In his heavily anticipated address to the committee, Butts, who resigned as Trudeau's principal secretary last month, largely disputed the allegations made last week by Wilson-Raybould, saying the PMO only appealed to her to seek out an external legal opinion on the DPA, which she refused.
He also cast doubts on Wilson-Raybould's motivations by pointing out that did not come forward sooner.
"It was our obligation to exhaustively consider options the law allows ... to demonstrate that (the decision) was taken with great care and careful consideration of their livelihood".
Philpott, who had previously served as minister of health and Indigenous services prior to her appointment as Treasury Board head in January, announced her resignation on Monday in a statement saying that there "can be a cost to acting on one's principles, but there is a bigger cost to abandoning them".
Democracy Watch has labelled the current ethics investigation as "biased" and said it should be delegated to a provincial commissioner.
In his own testimony, Butts attempted to refute Wilson-Raybould's account, suggesting that high-level discussions of the Lavalin matter focused appropriately on how the case might affect jobs and employment, not on political repercussions of the case.
A motion was put forward at the committee to have Wilson-Raybould return to respond to Butts' testimony, but it was defeated by the Liberal majority on the committee.
Based on the briefings he received, Butts said the DPA could be reached anytime before a verdict is rendered, and as such, Wilson-Raybould could not have completely made up her mind.
"I will tell the truth", Butts told the committee as he started his opening statement.
SNC-Lavalin, its worldwide arm and another subsidiary are accused of having offered Can$47 million (US$36 million) in bribes to Libyan officials and of defrauding the Libyan government of Can$130 million.
"I take my fair share of responsibility for that tragic state of affairs".
Andrew Scheer, leader of the opposition Conservative Party, has called on Trudeau to resign and is asking police to investigate.
"This blow won't bring down the government, and Trudeau, like Diefenbaker, will survive and fight back", Wiseman said.
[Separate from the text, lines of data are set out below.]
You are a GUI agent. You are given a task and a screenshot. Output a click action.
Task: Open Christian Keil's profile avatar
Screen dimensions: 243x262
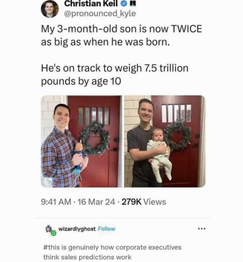pos(50,9)
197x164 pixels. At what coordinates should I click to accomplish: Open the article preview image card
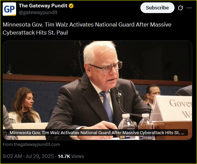pyautogui.click(x=97, y=90)
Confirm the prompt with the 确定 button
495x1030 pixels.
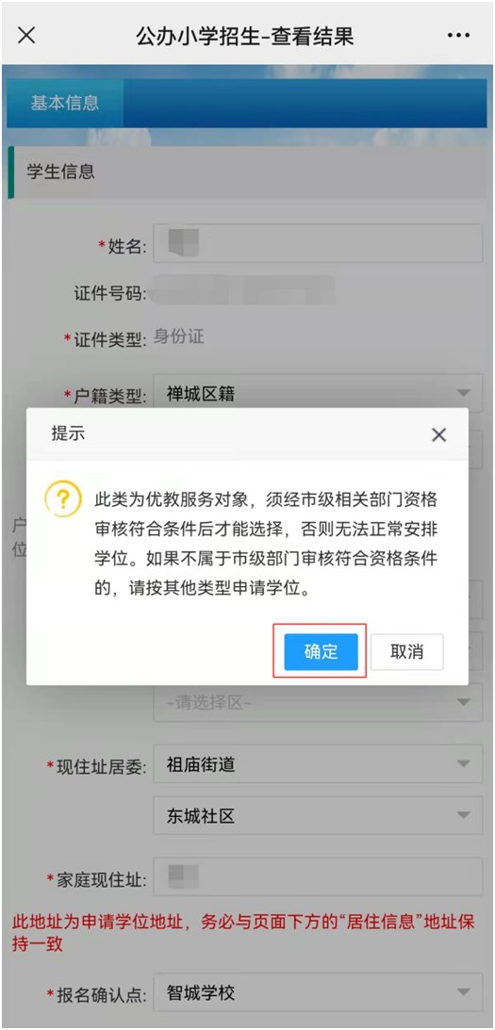(321, 651)
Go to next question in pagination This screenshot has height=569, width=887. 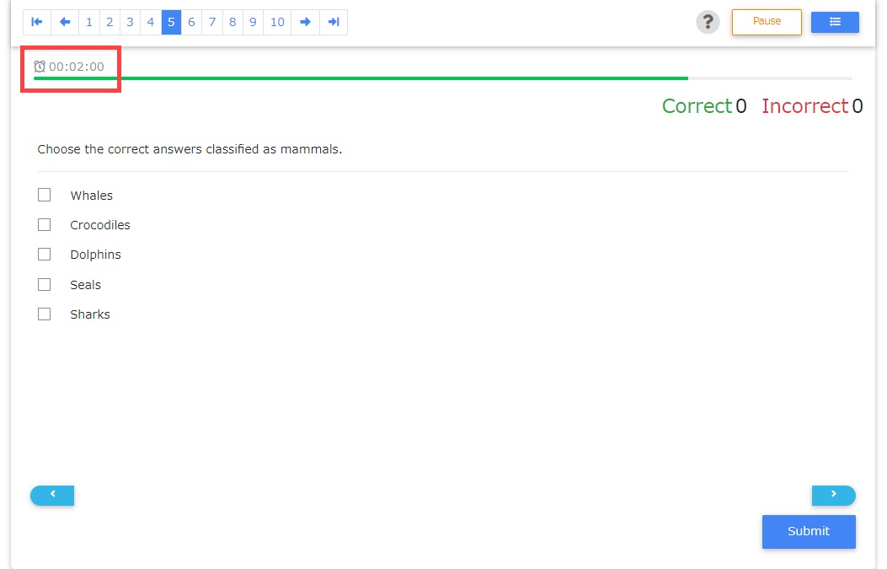(x=305, y=22)
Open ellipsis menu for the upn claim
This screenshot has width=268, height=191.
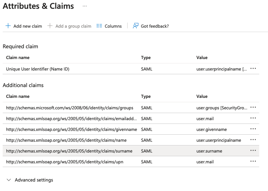(253, 162)
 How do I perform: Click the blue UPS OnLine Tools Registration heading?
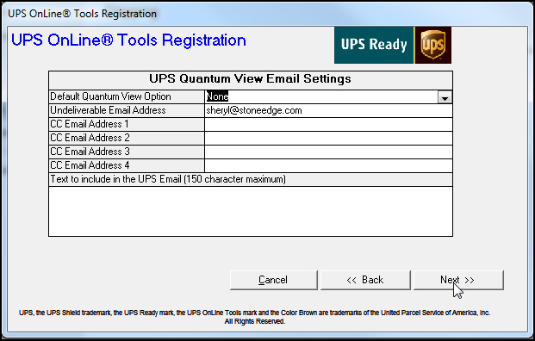128,40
They came from members of Canada's largest opposition party, the Conservatives, but also from lawmakers representing Trudeau's Liberal Party and two influential left-of-center parties, the New Democratic Party and the Greens.
If Trudeau should lose another Cabinet minister before the election his leadership could be called into question and already shaken Liberals could rebel.
Small Business Minister Mary Ng said in an interview that she does not see the cabinet departures as having an impact on the Liberal government's feminist agenda.
Time will tell how the scandal influences the country's perception of their leader, and if those who voted for Trudeau in the last election turn against him when Canada go to the polls in October.